Tesco, the world's No.3 retailer, could face a revolt over executive pay after investor lobby groups urged shareholders to vote against the company's remuneration report at its July 2 annual meeting.
CtW Investment Group, a U.S. firm which works with pension funds that have stakes in Tesco, said it was particularly upset by the pay awarded to Tim Mason, head of the British group's loss-making U.S. chain Fresh & Easy.
"Tesco's shareholders are troubled by the Tesco board's apparent willingness to modify performance targets to award pay for failure," said CtW executive director William Patterson.
Mason received a total remuneration package of 4.3 million pounds ($6.4 million) in Tesco's 2009-10 financial year, up from 3.8 million the year before, according to the group's annual report.
RiskMetrics, whose Research Recommendations and Electronic Voting (RREV) service provides voting advice to UK pension funds, has also raised concerns over executive pay at Tesco.

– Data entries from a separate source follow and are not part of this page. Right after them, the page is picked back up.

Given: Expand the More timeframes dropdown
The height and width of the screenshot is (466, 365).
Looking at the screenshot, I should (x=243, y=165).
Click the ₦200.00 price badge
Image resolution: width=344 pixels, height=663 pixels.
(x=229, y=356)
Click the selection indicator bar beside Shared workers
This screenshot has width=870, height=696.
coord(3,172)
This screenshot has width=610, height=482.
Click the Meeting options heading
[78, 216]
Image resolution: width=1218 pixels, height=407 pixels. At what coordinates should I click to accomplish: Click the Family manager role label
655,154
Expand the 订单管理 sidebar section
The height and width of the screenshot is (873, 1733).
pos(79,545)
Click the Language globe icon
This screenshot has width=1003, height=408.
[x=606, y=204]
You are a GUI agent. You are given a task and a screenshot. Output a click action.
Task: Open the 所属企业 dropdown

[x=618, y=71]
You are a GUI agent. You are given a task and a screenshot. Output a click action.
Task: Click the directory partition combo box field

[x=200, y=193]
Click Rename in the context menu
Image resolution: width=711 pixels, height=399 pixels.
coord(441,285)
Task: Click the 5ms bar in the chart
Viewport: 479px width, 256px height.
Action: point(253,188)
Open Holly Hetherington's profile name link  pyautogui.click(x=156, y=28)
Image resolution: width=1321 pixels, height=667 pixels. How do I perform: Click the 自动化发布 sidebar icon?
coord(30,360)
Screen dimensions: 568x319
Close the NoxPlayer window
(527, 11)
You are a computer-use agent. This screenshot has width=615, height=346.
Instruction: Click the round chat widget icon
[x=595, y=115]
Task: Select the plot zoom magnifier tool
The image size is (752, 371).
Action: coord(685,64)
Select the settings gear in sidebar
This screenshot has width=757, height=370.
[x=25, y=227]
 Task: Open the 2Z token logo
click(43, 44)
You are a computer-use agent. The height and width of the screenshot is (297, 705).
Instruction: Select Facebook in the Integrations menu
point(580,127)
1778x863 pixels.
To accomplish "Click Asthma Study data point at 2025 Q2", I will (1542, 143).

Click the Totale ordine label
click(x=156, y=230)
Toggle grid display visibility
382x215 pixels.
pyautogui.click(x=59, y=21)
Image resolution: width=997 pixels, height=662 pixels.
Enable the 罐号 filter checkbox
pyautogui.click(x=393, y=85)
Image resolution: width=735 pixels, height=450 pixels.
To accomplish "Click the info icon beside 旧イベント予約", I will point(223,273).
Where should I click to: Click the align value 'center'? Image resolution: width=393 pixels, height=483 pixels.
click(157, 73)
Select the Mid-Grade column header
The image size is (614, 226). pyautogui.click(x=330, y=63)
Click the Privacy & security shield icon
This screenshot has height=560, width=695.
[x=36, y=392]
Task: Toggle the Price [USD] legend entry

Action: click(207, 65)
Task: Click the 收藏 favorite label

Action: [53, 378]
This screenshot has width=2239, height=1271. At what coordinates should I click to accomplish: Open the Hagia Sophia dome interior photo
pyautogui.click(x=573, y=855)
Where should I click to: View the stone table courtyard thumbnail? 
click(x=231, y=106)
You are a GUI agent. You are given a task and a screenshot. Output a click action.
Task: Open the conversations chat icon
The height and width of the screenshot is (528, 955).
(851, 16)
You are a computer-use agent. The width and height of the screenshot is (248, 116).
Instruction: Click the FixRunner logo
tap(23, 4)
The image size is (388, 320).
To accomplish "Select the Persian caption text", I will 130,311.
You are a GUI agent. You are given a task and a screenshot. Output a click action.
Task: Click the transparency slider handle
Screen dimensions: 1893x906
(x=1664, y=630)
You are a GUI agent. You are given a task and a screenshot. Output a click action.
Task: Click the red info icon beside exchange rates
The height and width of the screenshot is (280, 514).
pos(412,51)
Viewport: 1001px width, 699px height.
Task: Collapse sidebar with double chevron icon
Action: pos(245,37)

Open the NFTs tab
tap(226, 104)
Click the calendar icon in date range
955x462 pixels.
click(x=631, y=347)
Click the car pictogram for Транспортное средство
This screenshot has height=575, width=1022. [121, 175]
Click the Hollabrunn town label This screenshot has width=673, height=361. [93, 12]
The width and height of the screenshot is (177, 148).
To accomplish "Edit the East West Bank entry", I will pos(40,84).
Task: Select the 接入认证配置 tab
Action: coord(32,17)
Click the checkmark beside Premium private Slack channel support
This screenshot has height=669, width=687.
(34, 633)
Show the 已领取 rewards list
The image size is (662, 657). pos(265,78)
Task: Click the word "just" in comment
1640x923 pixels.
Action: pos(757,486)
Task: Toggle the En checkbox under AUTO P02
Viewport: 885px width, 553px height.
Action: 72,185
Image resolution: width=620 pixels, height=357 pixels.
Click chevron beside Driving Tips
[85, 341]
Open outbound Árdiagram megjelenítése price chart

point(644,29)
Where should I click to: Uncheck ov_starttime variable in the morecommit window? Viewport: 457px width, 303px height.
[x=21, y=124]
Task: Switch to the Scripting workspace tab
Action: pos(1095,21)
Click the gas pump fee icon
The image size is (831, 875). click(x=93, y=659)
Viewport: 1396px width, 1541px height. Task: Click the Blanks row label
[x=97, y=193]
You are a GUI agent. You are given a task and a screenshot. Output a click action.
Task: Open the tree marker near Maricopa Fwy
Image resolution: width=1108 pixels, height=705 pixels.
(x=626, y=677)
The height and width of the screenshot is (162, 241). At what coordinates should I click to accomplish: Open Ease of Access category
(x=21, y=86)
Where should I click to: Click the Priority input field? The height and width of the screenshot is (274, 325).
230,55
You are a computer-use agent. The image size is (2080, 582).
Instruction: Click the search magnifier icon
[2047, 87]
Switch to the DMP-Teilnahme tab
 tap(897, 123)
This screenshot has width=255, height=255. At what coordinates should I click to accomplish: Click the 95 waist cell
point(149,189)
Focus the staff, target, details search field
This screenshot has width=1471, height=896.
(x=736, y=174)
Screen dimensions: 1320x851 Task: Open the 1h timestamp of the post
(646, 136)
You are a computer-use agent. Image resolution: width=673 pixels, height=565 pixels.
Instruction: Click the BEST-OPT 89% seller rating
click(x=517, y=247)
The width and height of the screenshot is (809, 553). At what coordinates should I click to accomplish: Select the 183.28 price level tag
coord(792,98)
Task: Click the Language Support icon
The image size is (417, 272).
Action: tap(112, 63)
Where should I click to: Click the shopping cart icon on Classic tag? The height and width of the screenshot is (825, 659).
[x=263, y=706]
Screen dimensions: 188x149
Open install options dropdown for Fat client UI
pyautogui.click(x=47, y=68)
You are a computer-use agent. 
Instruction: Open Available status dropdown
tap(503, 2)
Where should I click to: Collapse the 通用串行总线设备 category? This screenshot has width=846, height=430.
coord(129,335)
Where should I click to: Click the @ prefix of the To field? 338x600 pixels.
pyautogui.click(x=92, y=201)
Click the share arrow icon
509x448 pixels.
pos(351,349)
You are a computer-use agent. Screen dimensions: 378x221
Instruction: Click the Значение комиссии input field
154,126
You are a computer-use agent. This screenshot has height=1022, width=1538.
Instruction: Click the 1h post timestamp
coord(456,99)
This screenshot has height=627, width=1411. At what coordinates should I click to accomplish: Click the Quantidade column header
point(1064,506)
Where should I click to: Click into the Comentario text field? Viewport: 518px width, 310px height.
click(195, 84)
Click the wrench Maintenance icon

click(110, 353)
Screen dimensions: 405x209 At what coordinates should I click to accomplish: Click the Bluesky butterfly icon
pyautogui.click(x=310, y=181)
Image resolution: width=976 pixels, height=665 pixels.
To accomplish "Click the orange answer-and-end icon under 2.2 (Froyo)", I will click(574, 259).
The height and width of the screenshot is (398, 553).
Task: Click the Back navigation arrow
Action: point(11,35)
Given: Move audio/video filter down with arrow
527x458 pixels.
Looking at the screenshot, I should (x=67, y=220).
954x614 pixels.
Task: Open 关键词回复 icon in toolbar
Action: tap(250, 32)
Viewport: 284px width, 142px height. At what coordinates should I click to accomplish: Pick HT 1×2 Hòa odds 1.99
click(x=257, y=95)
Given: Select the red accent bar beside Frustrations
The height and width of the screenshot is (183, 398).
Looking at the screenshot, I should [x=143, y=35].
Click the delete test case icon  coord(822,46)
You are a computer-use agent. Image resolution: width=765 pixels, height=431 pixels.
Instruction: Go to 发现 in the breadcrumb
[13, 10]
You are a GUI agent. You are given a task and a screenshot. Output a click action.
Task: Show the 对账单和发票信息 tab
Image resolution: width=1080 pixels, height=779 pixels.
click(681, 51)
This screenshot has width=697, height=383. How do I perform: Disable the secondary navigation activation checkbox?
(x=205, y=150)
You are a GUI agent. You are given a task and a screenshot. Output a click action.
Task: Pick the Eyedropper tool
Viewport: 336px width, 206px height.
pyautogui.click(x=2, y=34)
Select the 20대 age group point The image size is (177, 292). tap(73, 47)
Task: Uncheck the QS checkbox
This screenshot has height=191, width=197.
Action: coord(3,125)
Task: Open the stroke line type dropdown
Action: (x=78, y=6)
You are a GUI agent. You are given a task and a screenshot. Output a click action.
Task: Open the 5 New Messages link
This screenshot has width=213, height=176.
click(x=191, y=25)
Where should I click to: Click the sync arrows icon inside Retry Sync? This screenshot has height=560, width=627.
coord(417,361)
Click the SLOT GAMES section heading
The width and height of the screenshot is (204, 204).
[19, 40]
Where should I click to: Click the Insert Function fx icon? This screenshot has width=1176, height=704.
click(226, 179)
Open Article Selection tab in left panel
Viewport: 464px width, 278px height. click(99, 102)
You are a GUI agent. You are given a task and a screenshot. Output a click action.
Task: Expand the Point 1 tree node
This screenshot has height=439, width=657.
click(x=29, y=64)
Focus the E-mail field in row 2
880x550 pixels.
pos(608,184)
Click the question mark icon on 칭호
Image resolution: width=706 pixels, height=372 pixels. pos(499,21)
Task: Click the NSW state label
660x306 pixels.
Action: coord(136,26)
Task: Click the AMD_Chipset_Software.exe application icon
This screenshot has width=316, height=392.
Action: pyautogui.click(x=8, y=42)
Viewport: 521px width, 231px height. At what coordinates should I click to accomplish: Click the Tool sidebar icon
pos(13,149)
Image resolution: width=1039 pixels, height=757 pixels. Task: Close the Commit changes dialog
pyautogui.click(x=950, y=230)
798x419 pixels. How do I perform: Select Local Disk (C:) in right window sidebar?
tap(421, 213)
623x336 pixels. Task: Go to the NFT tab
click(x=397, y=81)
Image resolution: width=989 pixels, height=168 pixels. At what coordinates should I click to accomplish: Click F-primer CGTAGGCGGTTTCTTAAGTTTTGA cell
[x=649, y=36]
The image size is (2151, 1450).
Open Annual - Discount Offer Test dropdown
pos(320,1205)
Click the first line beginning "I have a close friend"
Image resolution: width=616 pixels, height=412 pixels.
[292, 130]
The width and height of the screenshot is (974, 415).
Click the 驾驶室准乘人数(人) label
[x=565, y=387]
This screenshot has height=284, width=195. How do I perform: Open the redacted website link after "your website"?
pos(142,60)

"We are disappointed by these reports, especially given the strong performance of Tesco in the last year against the backdrop of very difficult economic conditions," a Tesco spokesperson said.
"In contrast to RiskMetrics, the influential ABI (Association of British Insurers) has recently published a supportive 'Blue Top' report on Tesco for shareholders." Tesco in April posted an 8.7 percent increase in annual profit and lifted its dividend by nearly 10 percent.
Earlier in the week it said the global economic recovery was building and growth in its main UK market would pick up after quarterly sales were hit by lower food price inflation and higher fuel costs.